**SELECTED EXTRACT**:

— BEGIN —

Again, this is the same sort of process as the last, but now instead of parsing the structured document, we fetch rows from a table and add selected values from those rows to each Solr document. And again we collect those documents in a list to be sent to Solr eventually.

Conclusion

As you can see, using Tika and/or SQL/JDBC from a SolrJ client is not very complicated. I suppose this blog is prompted by the number of requests on the Solr user’s list that request samples of how to use SolrJ to index documents. It is rather daunting to be confronted with the whole of the Solr API documentation and not have a clue where to start, I hope this example de-mystifies the process a bit.

Environment

I compiled and tested this code against a current trunk (4.0) version of Solr, but it should work when compiled against a 3.x version. If not, the changes should be minimal.

Full source code and disclaimer

One of the delights about writing examples is that one can leave out all the ugly error-handling, logging, etc. This code needs to be beefed up considerably for production purposes, and your situation will almost certainly be much more complex or you wouldn’t have a need to worry about SolrJ in the first place! So feel free to use this as a basis for going forward with SolrJ but it’s only an example after all.
Also note that I’ve used SolrJ as an example, but there are other implementations, C#, PHP, etc. The Java version is the one I’m most comfortable with, and tends to be the most up-to-date. That said, the other clients are perfectly fine if they fit into your comfort zone/environment better.

And I’ll have to ask you to pardon the ugly formatting, but cut-n-paste it into your favorite IDE and it’ll look much better!

— END —

**GIVEN EXERCISE 1**:
Return the passage from the SolrJ indexing excerpt that begins at the words "I compiled and" and ends after the words "example after all.", copied word for word.
**GIVEN EXERCISE 2**:
Answer these questions using the SolrJ indexing excerpt:
(a) Which version of Solr was the code compiled and tested against?
(b) Besides Java, which other client implementations does the excerpt name?
(c) In the process described at the start, where are the Solr documents collected before being sent to Solr?
**GIVEN EXERCISE 3**:
Extend the SolrJ indexing excerpt with new text that picks up after its final sentence.
The material that comes after this excerpt has no connection to it.

**SOURCE EXCERPT**:
— BEGIN —

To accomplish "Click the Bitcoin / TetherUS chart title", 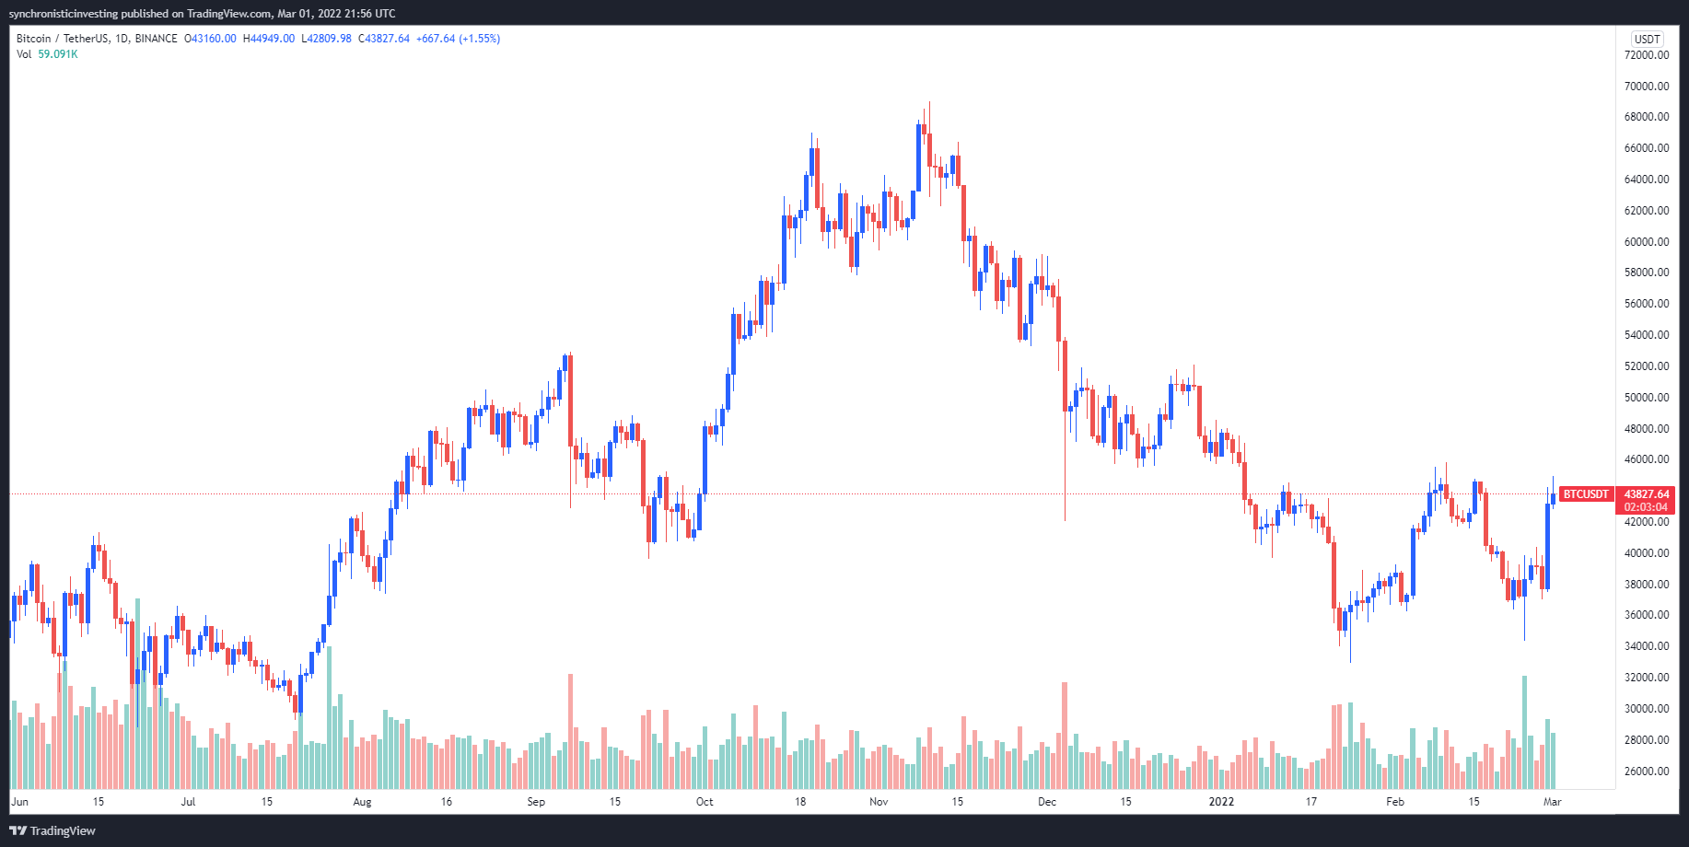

— END —

**FINAL ANSWER 1**:
I compiled and tested this code against a current trunk (4.0) version of Solr, but it should work when compiled against a 3.x version. If not, the changes should be minimal.

Full source code and disclaimer

One of the delights about writing examples is that one can leave out all the ugly error-handling, logging, etc. This code needs to be beefed up considerably for production purposes, and your situation will almost certainly be much more complex or you wouldn’t have a need to worry about SolrJ in the first place! So feel free to use this as a basis for going forward with SolrJ but it’s only an example after all.

**FINAL ANSWER 2**:
(a) A current trunk (4.0) version of Solr.
(b) C# and PHP.
(c) In a list.

**FINAL ANSWER 3**:
package SolrJExample;

import org.apache.solr.client.solrj.SolrServerException;
import org.apache.solr.client.solrj.impl.StreamingUpdateSolrServer;
import org.apache.solr.client.solrj.impl.XMLResponseParser;
import org.apache.solr.client.solrj.response.UpdateResponse;
import org.apache.solr.common.SolrInputDocument;
import org.apache.tika.metadata.Metadata;
import org.apache.tika.parser.AutoDetectParser;
import org.apache.tika.parser.ParseContext;
import org.apache.tika.sax.BodyContentHandler;
import org.xml.sax.ContentHandler;

import java.io.File;
import java.io.FileInputStream;
import java.io.IOException;
import java.io.InputStream;
import java.sql.*;
import java.util.ArrayList;
import java.util.Collection;

/* Example class showing the skeleton of using Tika and
   Sql on the client to index documents from
   both structured documents and a SQL database.

   NOTE: The SQL example and the Tika example are entirely orthogonal.
   Both are included here to make a
   more interesting example, but you can omit either of them.

 */
public class SqlTikaExample {
  private StreamingUpdateSolrServer _server;
  private long _start = System.currentTimeMillis();
  private AutoDetectParser _autoParser;
  private int _totalTika = 0;
  private int _totalSql = 0;

  private Collection _docs = new ArrayList();

  public static void main(String[] args) {
    try {
      SqlTikaExample idxer = new SqlTikaExample("http://localhost:8983/solr");

      idxer.doTikaDocuments(new File("/Users/Erick/testdocs"));
      idxer.doSqlDocuments();

      idxer.endIndexing();
    } catch (Exception e) {
      e.printStackTrace();
    }
  }

  private SqlTikaExample(String url) throws IOException, SolrServerException {
      // Create a multi-threaded communications channel to the Solr server.
      // Could be CommonsHttpSolrServer as well.
      //
    _server = new StreamingUpdateSolrServer(url, 10, 4);

    _server.setSoTimeout(1000);  // socket read timeout
    _server.setConnectionTimeout(1000);
    _server.setMaxRetries(1); // defaults to 0.  > 1 not recommended.
         // binary parser is used by default for responses
    _server.setParser(new XMLResponseParser());

      // One of the ways Tika can be used to attempt to parse arbitrary files.
    _autoParser = new AutoDetectParser();
  }

    // Just a convenient place to wrap things up.
  private void endIndexing() throws IOException, SolrServerException {
    if (_docs.size() > 0) { // Are there any documents left over?
      _server.add(_docs, 300000); // Commit within 5 minutes
    }
    _server.commit(); // Only needs to be done at the end,
                      // commitWithin should do the rest.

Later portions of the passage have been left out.